The late award of the park contract meant that much of the earthworks had to be carried out over winter and this presented its own risk.
“We applied extra resource (working double shifts if necessary) when the weather was fine and suitable for earthworks and concrete pouring to catch up on time lost through unsuitable weather.
“Ground conditions were the biggest risk factor to the earthworks as they were so variable and the water table very high.
“Drainage was a significant risk with large diameter pipes, some buried quite deeply. The ground conditions mean that the ground was often wet, swampy, black and sticky. We managed the risk through slide rails and trench shields and de-watering. We had to work in conjunction with earthmovers as some pipes had to be put in before filling.”
A confined site
Although it appeared to be a huge site it was, in fact, restricted and a lot of juggling was necessary to manage the multiple work fronts.
“The site looked big, but in fact every part of the site was to be built on, there were no other ‘stages’ where materials could be stockpiled or dried etc. The site was hemmed in by SH1 motorway, the Great South Road, Vodafone Event Centre.”
The site was also situated in a greenfield swampy area with clay soils, which made working during the wet season difficult. The ground water table was also very high which made working in deep structures and trenching challenging with potential excavation collapses.
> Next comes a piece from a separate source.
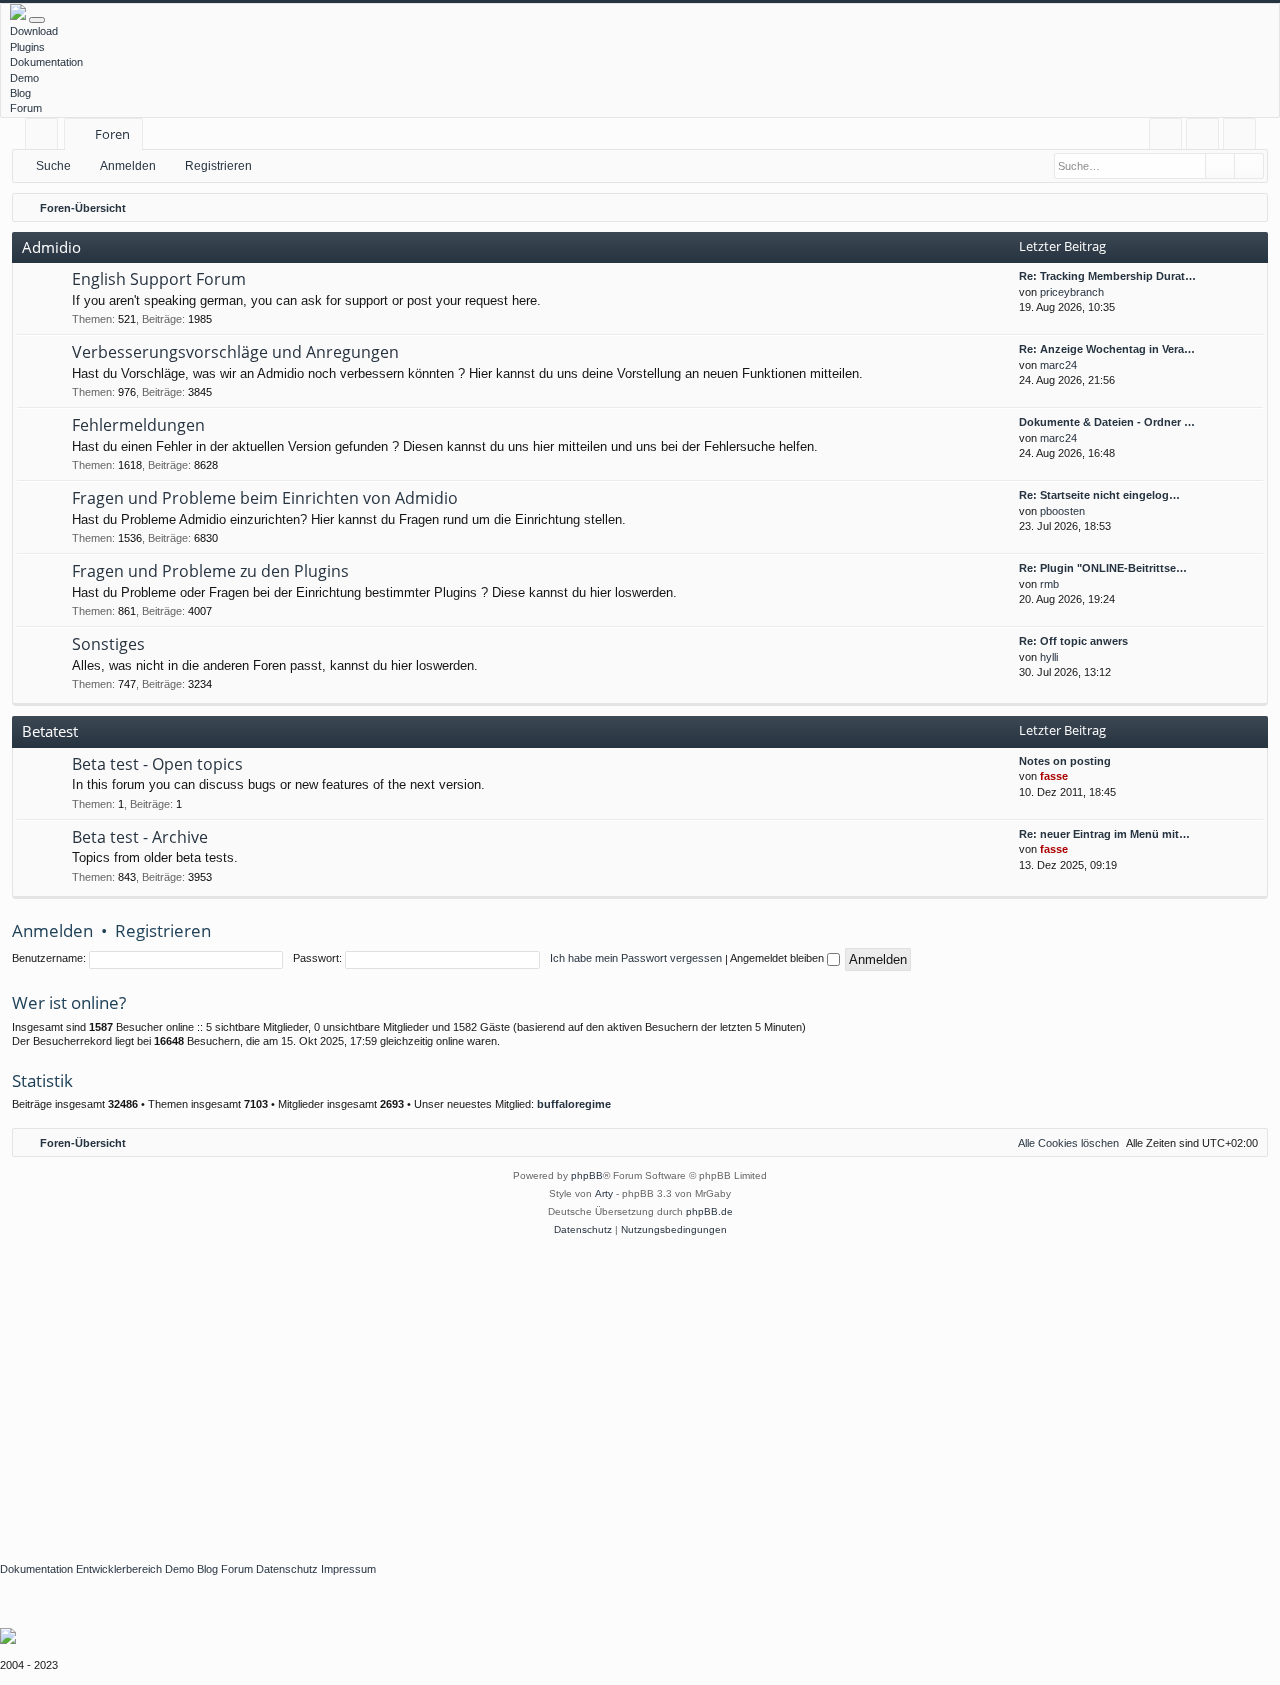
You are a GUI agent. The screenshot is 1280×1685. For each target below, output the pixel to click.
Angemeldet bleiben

Most of the site had also been ‘worked’ in the past, including pre-loading for the pump station and heavy structural elements.
“The geotech was an unknown quantity and we worked closely with Gaia Engineering regarding the geotechnical status of the site. We had to shift all pre-load and cut down until we encountered virgin ground. This was then surveyed and then filled with controlled fill. There was a lot of cutting, pre- loading and drying. Lime and cement were added to condition the material. We re-used as much of the cut down material as possible and a large portion went to fill the Northern Car Park.”
HEB admits it has never constructed anything like this project before and, as it is the first facility of its type in the country, the company had little design/build precedents to go on. Because the geometry of the concrete course structures is made up of a series of complicated shapes, everything had to be constructed as unique in its own way – there were no benefits or efficiencies from structural repetition.
“The integration of the Design and Build packages within the client supplied design also added complexity to the project,” HEB adds.
- The finished project is an achievement recognised in the 2016 CCNZ awards where it was the winner of the Category 3 (projects with a value between $10m and $50m).